Poems about dog shit and gold bonding became vehicles for finding meaning in the mundane, showcasing the perspective of someone seeing their childhood through clearer, older eyes. “Bite,” a poem about Eilbeck’s sister getting a hickey, turned into a meditation on love and families, ending with the line “only get married if you can stand it.” Another family poem, “Bellybutton,” related Eilbeck’s relationship with his mother (and her political opinions) in anecdotes like “capitalism isn’t an umbilical cord, it’s a straw/where we were tied, but no longer are”. The last poem in the set, “Twelves,” was a vivid, bittersweet piece about how it feels to be a twelve-year old boy, obsessed with boobs and overwhelmed by loneliness. “Listen up twelves, go get struck by lightning” declared Eilbeck, to a crowd of nodding heads and knowing smiles.

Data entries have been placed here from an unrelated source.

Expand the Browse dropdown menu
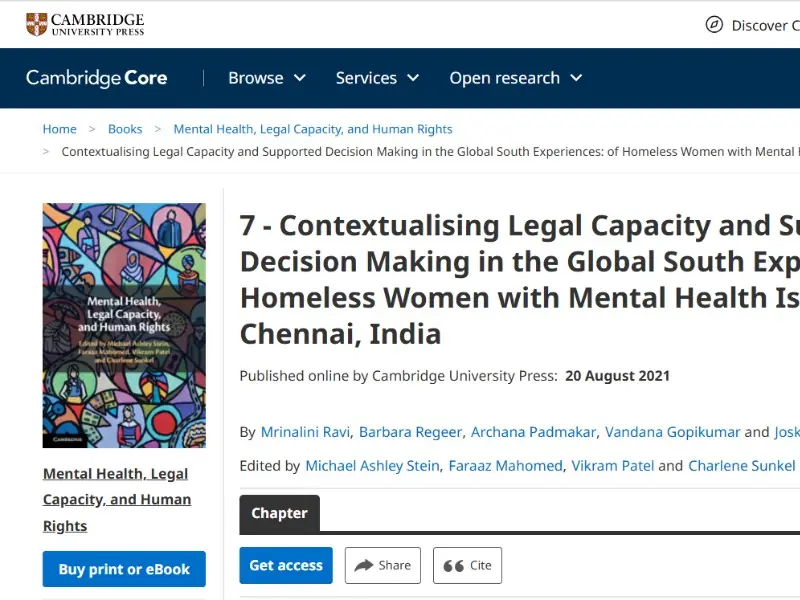click(x=267, y=78)
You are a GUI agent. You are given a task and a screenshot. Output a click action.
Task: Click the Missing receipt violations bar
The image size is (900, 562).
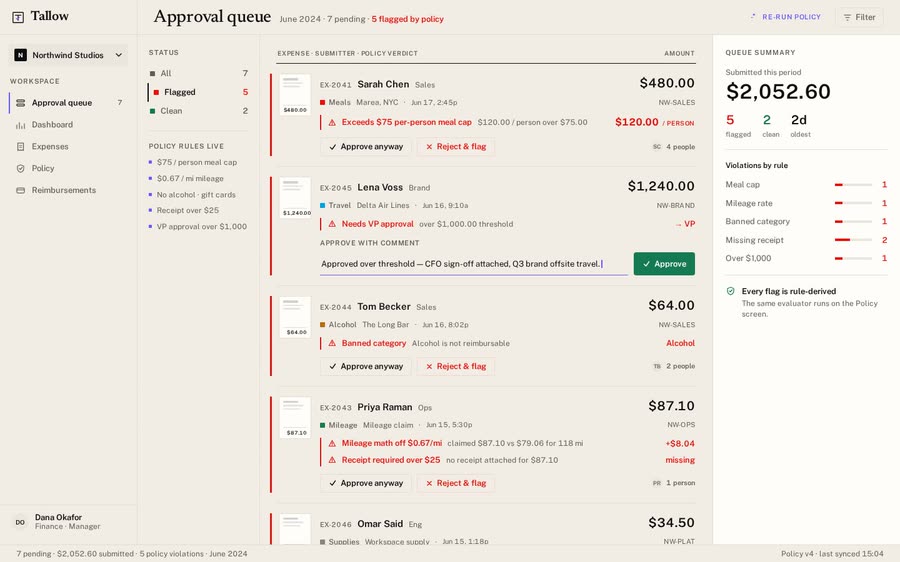click(853, 240)
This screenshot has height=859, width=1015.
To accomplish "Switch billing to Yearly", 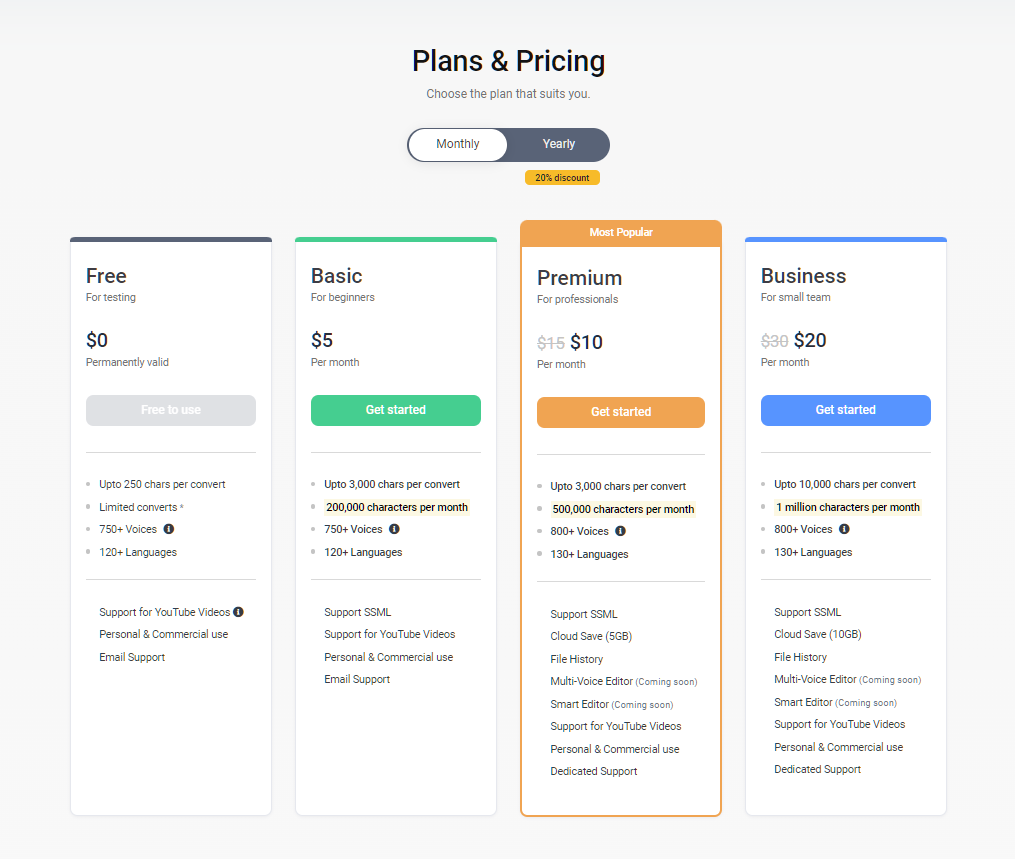I will tap(559, 144).
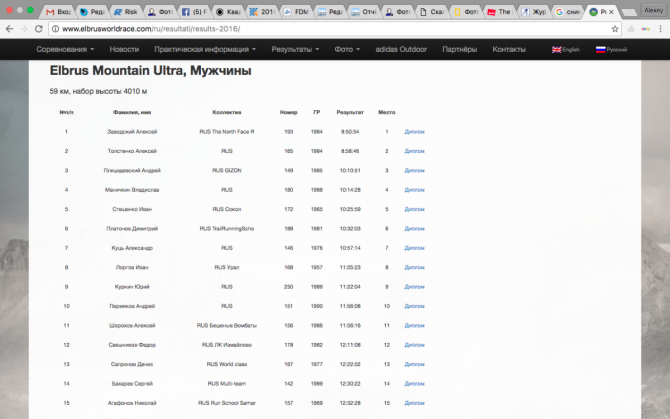The height and width of the screenshot is (419, 670).
Task: Open the Диплом link for Заводский Алексей
Action: pyautogui.click(x=414, y=131)
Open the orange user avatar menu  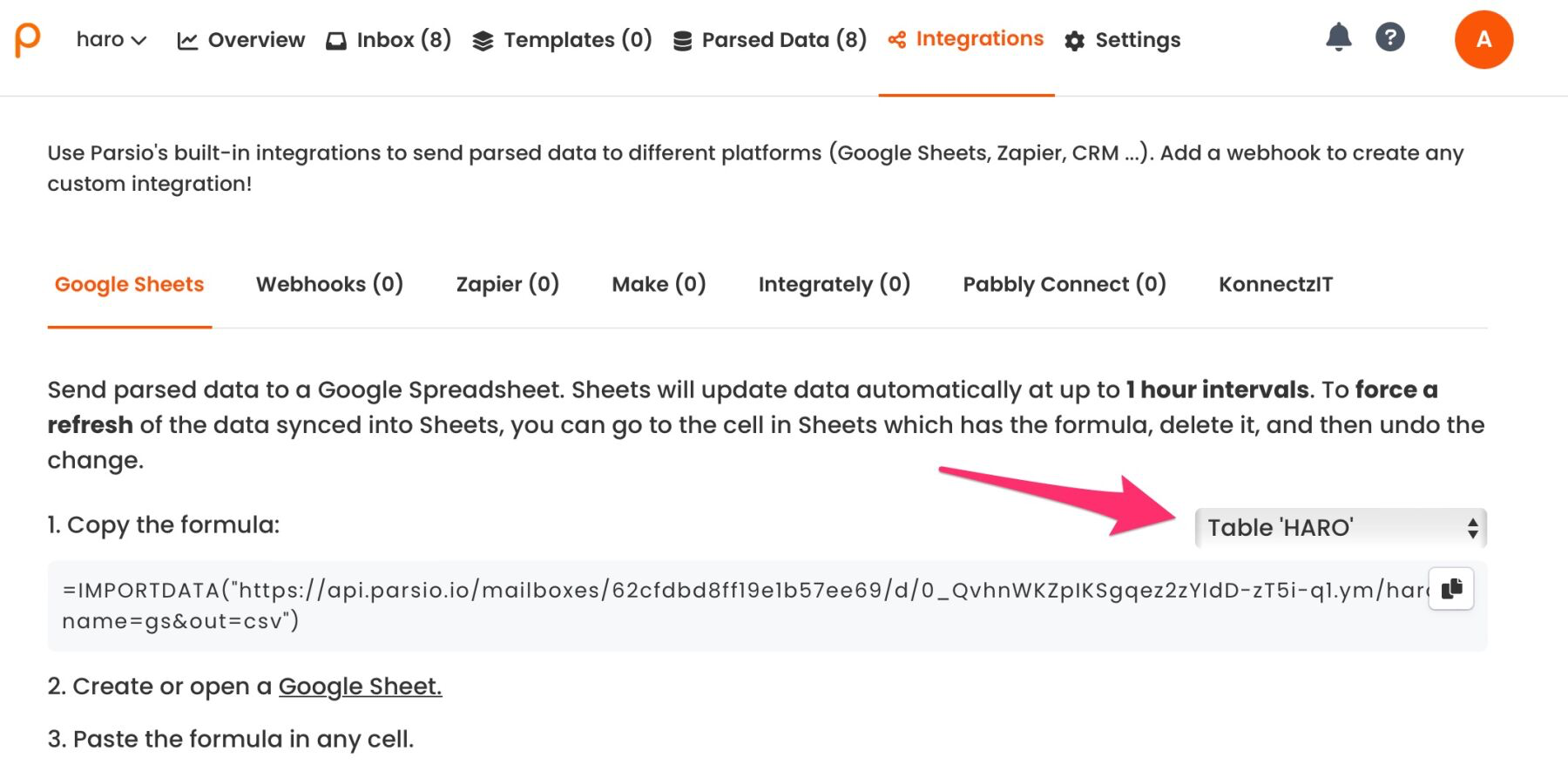1484,40
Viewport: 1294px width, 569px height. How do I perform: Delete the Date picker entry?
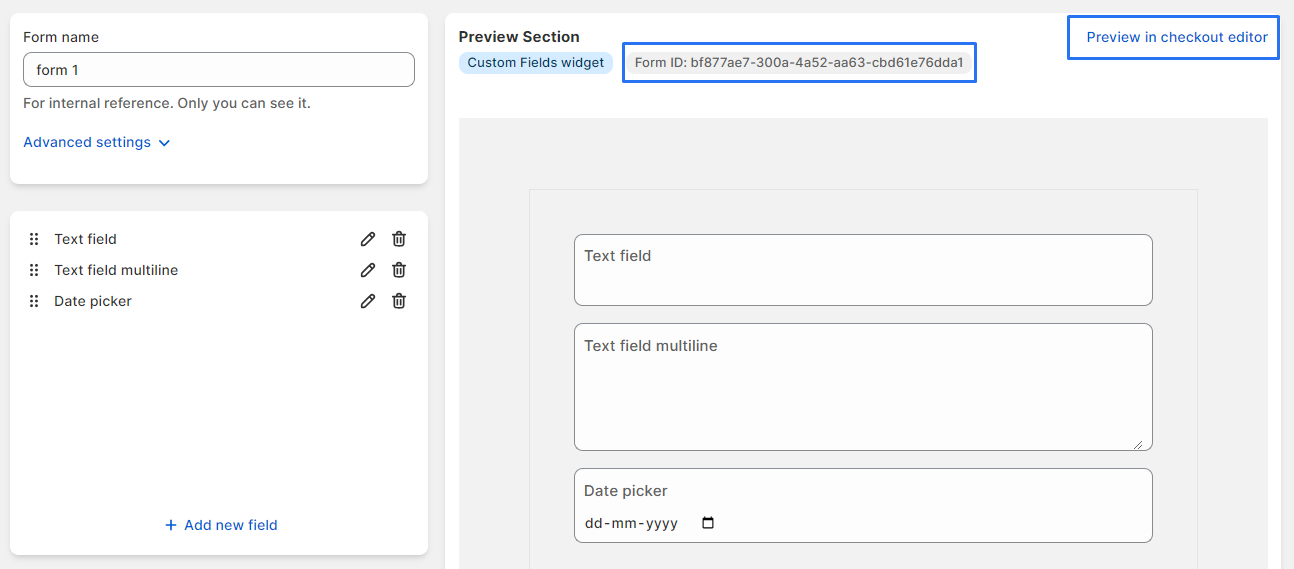point(399,301)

The next poet in the group, Richard Wehrenberg Jr., unearthed beauty in the loss and growth that are integral to becoming a full human being. Interspersing his works with funny, intimate stage banter and stories that could almost classify as poetry, Wehrenberg invited the audience to see their own lives in his art. “If anything in this bear trap of a world should be considered truth, it is things that grow”, said Wehrenberg in his first poem, “subjective truths spitten in punk kitchens”. His next poem, from the collection “Think Tank,” posed rhetorical questions for his dog, such as “Do your organs have intrinsic value? Do you know you have been bought?” Other poems focused on the confusion of being young and restless in Midwestern college towns, with a piece about Kent State that ended with the killer line, “Whoever would have thought the afterlife would look so much like Ohio…there must be a backcountry for the beyond”.
The late night ended with a gritty yet lyrical performance by the folk musician Matt Scheuermann, who performs in the band “American War.” His songs begin with stretches of satisfying melody that propel into beautiful harshness, the sort of music you have to hear live to experience completely. “I’m assigning all these symbols to my feelings,” he sang, implying that words are often incapable of containing all we need to express. Nevertheless, it was satisfying to bring home a copy of the poets’ chapbook and know I could look back on their moments of wisdom.